─── Given entries ───

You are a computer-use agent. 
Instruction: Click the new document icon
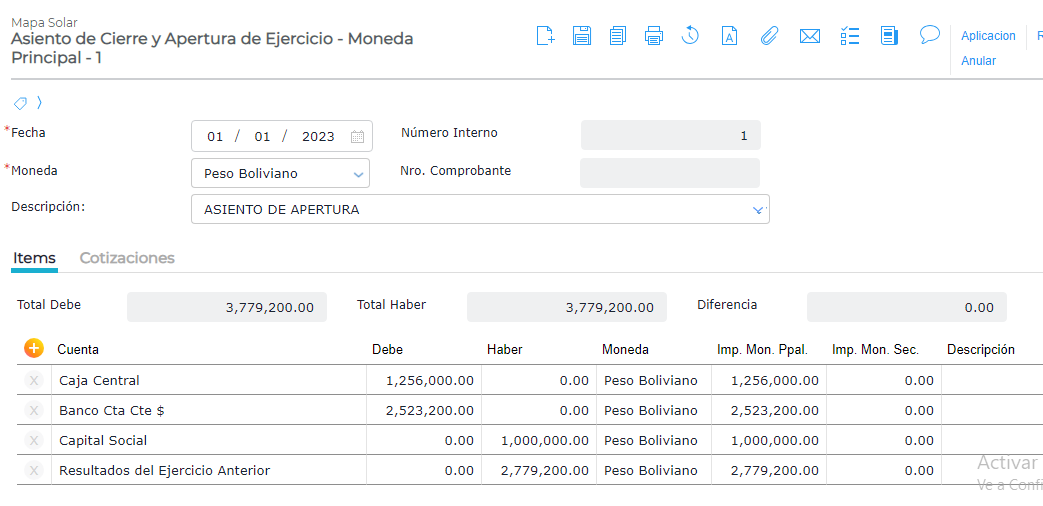[x=545, y=36]

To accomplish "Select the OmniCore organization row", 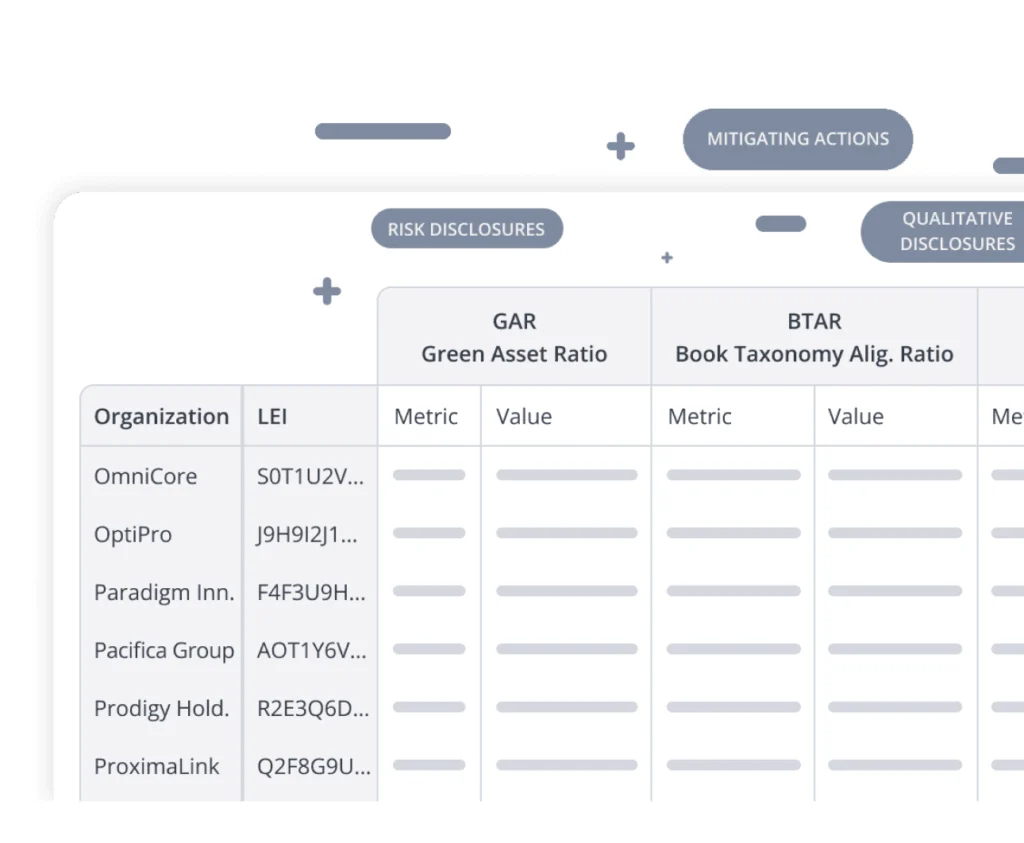I will click(145, 476).
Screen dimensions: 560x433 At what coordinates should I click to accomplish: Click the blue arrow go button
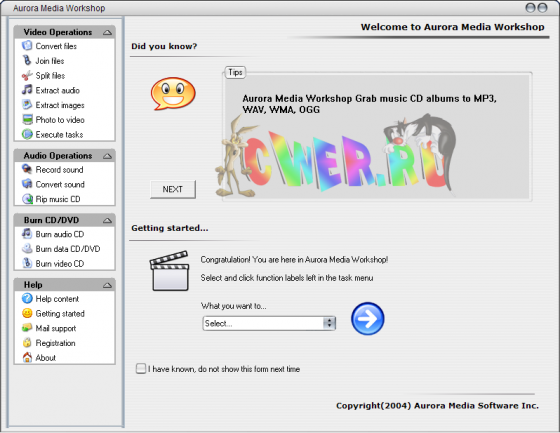[368, 319]
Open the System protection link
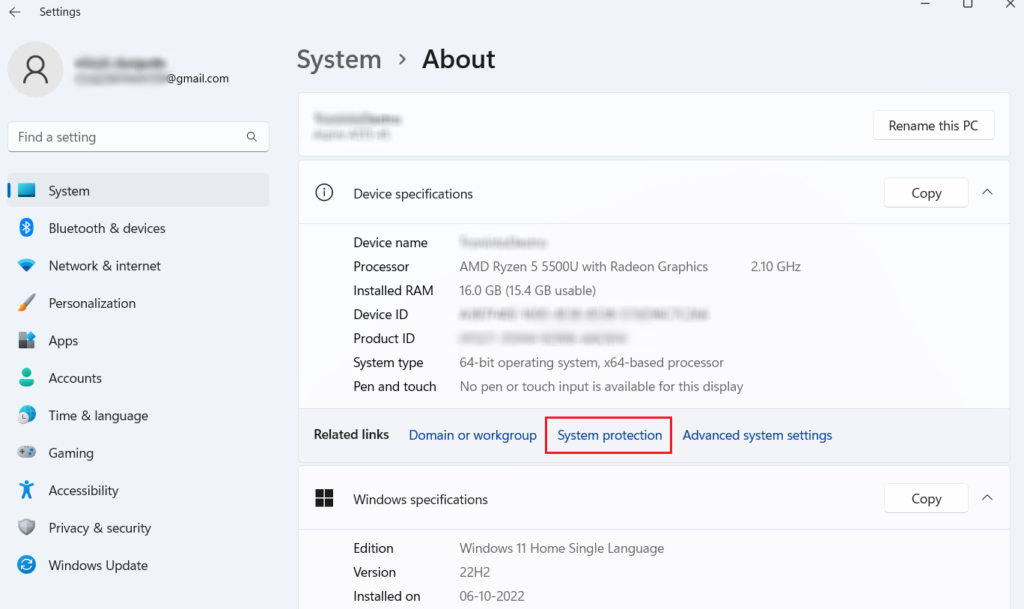 click(x=609, y=435)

───

** Your instructions **
Copy the rows from the line containing "Screen dimensions: 560x433" through the end of the rows, swapping "go button" for "submit button" and keeping everything else the same. Leave out the pictures.

** Problem solution **
Screen dimensions: 560x433 At what coordinates should I click to accomplish: Click the blue arrow submit button
[368, 319]
Open the System protection link
 click(x=609, y=435)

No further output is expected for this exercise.